GIVEN ENTRIES:
● ● ● ● ● ● ●
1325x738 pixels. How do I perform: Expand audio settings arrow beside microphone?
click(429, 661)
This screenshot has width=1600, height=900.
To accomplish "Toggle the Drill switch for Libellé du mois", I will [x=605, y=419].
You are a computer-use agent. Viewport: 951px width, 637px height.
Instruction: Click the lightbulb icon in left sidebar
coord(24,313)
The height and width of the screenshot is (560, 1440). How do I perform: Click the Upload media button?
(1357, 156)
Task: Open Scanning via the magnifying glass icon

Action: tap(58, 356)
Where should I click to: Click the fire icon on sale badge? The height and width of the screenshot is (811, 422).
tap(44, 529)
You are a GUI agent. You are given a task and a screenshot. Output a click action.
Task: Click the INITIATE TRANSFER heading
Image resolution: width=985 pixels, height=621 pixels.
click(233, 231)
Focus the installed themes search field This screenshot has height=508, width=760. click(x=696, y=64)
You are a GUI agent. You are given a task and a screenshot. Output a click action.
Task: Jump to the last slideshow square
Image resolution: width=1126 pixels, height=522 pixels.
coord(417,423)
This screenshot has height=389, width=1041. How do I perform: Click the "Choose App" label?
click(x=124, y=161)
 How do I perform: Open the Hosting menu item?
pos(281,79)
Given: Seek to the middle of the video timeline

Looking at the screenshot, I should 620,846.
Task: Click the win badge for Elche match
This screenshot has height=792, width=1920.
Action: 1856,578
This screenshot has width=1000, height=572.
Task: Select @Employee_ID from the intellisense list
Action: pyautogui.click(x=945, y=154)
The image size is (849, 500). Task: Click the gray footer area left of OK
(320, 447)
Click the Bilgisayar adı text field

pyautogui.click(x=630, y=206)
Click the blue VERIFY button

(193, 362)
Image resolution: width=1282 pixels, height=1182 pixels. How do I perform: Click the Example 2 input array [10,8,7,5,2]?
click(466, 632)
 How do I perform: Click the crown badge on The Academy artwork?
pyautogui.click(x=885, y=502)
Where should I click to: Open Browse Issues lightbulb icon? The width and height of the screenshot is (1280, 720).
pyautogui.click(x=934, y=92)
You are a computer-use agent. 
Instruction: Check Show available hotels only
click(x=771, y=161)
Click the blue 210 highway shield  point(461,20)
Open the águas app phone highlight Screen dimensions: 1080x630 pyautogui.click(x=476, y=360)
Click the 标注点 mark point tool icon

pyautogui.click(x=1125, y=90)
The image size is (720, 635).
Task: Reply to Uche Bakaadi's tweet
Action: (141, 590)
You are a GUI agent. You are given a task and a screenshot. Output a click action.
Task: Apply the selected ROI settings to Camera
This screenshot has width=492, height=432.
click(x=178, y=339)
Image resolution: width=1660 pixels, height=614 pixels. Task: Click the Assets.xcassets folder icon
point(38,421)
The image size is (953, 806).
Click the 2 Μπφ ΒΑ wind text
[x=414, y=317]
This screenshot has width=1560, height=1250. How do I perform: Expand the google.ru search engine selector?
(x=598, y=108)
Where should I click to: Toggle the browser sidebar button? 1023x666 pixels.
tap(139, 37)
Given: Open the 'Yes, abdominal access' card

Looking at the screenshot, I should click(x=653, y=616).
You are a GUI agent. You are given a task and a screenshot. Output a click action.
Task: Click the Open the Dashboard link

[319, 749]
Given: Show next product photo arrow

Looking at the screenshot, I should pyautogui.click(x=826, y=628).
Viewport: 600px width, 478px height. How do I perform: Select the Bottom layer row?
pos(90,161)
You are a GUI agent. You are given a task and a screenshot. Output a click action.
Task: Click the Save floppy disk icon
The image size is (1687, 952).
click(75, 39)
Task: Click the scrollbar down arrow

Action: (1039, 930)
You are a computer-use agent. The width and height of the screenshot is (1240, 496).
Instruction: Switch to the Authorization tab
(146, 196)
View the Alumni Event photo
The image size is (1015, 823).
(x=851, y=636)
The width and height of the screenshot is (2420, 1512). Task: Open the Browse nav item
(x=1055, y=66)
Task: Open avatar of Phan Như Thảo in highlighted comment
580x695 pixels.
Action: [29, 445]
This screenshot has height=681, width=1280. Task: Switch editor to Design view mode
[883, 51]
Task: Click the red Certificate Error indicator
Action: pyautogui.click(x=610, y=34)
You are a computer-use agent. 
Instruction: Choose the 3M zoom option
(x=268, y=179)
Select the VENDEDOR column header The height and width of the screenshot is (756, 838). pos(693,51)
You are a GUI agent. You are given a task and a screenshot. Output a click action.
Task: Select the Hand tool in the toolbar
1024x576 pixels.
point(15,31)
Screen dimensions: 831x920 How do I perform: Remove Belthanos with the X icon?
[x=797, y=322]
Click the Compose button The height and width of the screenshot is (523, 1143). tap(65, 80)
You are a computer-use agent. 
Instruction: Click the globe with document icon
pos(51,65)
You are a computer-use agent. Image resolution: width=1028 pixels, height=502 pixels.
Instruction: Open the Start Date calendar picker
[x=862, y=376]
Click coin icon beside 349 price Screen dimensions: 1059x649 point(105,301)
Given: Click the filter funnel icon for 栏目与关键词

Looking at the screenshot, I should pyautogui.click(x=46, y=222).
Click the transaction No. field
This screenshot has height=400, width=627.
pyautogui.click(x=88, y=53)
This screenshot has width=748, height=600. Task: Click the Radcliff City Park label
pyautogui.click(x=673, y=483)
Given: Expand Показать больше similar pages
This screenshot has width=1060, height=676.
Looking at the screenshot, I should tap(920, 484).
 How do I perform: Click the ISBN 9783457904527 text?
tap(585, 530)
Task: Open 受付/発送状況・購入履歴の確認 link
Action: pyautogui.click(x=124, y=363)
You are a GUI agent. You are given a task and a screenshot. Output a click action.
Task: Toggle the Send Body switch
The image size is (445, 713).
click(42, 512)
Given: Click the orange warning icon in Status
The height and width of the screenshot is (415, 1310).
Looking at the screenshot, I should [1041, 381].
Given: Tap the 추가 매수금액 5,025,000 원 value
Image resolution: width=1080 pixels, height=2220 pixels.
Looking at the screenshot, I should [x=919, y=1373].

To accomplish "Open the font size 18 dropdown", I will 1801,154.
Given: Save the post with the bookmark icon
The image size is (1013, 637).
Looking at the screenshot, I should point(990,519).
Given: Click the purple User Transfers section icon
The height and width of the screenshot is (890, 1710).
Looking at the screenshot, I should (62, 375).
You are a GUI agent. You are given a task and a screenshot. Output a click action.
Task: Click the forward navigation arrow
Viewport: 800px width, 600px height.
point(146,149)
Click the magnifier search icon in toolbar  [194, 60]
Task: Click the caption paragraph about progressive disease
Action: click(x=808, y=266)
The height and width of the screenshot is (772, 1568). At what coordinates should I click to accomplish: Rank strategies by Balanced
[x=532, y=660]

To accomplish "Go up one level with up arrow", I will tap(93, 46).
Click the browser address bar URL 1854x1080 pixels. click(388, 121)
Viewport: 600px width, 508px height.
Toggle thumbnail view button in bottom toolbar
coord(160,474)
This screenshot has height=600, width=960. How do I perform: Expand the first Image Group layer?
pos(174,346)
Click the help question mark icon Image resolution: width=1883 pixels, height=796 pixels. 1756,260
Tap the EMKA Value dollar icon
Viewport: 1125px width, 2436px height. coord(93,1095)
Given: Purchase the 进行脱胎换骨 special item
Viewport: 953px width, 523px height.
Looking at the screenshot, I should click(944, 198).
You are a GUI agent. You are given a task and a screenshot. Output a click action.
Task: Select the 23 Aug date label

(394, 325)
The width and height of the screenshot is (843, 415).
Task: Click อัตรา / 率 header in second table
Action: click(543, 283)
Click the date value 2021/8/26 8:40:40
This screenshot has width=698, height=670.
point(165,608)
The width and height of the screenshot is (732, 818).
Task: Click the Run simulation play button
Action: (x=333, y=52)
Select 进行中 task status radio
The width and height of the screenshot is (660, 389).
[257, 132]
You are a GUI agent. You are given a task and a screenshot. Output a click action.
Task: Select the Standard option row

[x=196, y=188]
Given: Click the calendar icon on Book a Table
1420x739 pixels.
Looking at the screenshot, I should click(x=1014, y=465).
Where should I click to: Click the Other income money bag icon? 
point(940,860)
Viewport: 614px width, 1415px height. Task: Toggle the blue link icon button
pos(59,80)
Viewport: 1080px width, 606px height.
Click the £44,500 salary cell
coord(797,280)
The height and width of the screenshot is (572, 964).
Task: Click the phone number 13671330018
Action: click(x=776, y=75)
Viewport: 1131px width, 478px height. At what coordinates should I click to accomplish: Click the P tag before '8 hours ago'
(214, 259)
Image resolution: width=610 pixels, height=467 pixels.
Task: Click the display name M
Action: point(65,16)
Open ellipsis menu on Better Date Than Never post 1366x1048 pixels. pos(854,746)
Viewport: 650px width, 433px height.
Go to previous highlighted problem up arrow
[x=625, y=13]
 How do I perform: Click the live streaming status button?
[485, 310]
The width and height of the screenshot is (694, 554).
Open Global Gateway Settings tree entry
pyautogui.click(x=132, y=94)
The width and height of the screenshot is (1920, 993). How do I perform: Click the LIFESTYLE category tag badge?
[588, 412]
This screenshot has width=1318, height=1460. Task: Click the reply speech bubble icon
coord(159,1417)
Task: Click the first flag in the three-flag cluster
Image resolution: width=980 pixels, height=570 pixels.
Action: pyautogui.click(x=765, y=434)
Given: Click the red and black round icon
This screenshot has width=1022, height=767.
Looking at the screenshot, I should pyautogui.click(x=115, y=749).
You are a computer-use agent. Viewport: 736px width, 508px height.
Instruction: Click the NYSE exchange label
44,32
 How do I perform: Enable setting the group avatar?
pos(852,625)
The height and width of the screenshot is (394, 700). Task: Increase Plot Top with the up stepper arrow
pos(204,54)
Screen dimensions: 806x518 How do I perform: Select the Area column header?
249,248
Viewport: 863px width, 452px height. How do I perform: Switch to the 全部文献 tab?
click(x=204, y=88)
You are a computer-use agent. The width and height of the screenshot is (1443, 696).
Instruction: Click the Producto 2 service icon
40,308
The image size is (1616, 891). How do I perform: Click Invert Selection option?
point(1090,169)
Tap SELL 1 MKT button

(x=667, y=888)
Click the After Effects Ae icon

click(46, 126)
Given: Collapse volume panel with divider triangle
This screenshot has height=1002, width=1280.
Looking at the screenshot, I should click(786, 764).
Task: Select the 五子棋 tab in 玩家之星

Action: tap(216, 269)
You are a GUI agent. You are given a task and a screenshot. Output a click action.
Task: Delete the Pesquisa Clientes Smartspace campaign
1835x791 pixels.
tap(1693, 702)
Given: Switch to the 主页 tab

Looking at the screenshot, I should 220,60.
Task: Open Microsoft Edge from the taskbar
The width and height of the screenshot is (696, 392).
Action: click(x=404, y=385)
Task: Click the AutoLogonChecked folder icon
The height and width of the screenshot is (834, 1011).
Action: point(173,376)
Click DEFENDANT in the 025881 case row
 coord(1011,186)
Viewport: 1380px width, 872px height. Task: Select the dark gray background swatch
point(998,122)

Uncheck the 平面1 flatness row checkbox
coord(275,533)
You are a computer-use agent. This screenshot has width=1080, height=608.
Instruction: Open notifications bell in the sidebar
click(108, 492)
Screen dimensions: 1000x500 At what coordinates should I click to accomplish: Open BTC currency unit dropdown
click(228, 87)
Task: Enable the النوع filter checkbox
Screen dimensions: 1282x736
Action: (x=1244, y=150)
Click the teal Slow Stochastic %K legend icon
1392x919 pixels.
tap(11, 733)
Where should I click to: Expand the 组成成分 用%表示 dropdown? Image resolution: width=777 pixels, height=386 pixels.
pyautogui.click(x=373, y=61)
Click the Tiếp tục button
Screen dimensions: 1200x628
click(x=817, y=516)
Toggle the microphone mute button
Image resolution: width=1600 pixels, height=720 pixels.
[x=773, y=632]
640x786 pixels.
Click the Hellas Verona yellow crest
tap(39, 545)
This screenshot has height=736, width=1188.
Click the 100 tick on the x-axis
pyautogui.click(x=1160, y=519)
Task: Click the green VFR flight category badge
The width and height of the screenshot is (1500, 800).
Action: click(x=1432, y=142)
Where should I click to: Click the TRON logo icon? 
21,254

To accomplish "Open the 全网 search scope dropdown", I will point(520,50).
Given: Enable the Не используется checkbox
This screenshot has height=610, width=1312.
● ● ● ● ● ● ●
REQUIRED WORK:
Look through the material for "post". Copy each line that has it.

SOLUTION:
Given: Save the post with the bookmark icon
Open ellipsis menu on Better Date Than Never post 1366x1048 pixels. pos(854,746)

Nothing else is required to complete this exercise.